____ Supplied entries
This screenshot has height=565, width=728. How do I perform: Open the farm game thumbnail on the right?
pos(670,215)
________
____ Supplied entries
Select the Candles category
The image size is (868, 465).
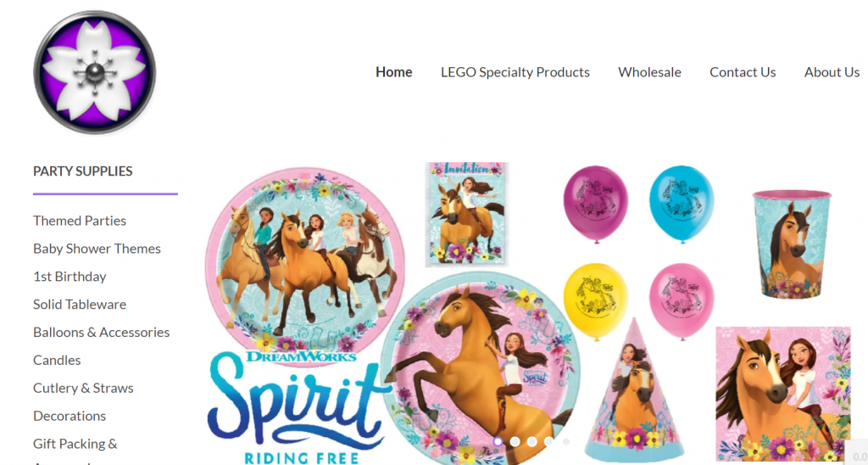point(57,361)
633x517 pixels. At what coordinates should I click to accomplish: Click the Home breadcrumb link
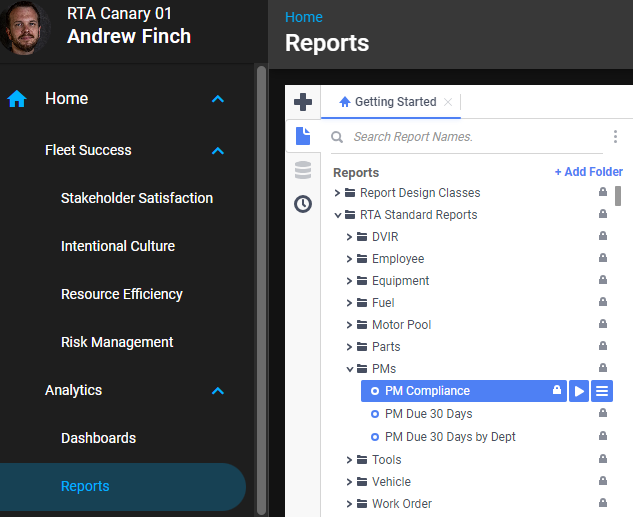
________
What you need to do: Pictures excluded, reproduce only the part above that opens with the line holding "The image size is (868, 465)." and closes with the line holding "633x517 pixels. At", exactly as written.

Exercise output:
The image size is (868, 465).
point(57,361)
633x517 pixels. At what coordinates should I click to accomplish: Click the Home breadcrumb link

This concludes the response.